Ryan Kahn (born November 10, 1977), known as a career coach and television personality. Ryan Kahn is founder of The Hired Group, author of Hired! The Guide for the Recent Grad, and star of Hired on MTV Networks.

Early life
Kahn, a Southern California native from Newport Coast, graduated with an undergraduate degree from California Polytechnic State University, San Luis Obispo. He continued his education with a focus degree in Music Business from UCLA’s Entertainment Studies program.

Career
While attending UCLA, Ryan interned for such entertainment powerhouses as The Firm, Inc., DC Management, and then Warner Music Group, where he was hired to work with some of music’s greats.

His success in garnering internships and passion for helping others led him to guest speaking spots at UCLA’s entertainment courses to discuss “How to Break into the Business.” Kahn continued advising young professionals by utilizing his extensive network to place hundreds of students in "dream opportunities".

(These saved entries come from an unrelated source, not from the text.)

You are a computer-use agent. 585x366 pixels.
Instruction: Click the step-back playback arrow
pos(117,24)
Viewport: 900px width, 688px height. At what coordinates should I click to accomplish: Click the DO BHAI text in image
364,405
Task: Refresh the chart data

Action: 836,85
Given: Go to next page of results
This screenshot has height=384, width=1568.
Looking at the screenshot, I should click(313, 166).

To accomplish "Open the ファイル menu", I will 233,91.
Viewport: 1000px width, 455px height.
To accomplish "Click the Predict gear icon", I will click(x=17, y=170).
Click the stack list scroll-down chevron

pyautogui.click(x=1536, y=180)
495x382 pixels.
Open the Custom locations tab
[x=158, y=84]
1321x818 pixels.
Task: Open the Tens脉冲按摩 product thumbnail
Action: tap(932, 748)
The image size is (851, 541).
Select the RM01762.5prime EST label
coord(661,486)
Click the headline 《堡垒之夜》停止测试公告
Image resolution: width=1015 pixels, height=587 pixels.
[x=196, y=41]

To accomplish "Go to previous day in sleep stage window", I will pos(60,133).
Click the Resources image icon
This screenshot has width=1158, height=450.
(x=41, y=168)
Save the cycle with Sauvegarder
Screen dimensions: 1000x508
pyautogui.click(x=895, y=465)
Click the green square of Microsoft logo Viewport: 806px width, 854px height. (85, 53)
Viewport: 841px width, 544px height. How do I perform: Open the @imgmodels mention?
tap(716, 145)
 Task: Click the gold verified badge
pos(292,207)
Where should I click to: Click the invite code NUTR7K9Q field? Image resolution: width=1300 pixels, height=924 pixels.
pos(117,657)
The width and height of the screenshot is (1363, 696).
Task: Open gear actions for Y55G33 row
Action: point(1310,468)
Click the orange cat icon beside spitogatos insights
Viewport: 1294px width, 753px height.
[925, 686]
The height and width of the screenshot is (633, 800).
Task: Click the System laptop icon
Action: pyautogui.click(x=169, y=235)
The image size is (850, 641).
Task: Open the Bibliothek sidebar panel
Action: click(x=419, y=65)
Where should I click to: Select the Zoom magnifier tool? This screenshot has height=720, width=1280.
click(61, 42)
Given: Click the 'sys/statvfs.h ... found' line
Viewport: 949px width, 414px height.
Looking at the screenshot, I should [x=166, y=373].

Currently Ryan applies his experience as a Career Coach, Recruiter, Internship Coordinator and Founder of The Hired Group.

Personal life
As an avid music fan, Ryan spends his free time playing bass in a Los Angeles based band, The Night Riders which has headlined on Hollywood’s world-famous Sunset Strip. And, to help support and inspire the next generation of musicians, he founded Rock Start, a charity that donates musical instruments to children in need.

Filmography
MTV's Hired

Discography
The Night Riders, My Favorite Color is Blonde, lead bass and vocals (2010)

Elevation, Mystery of Sound, lead bass and vocals (2004)

Surefire, Self Titled, lead bass and vocals (2001)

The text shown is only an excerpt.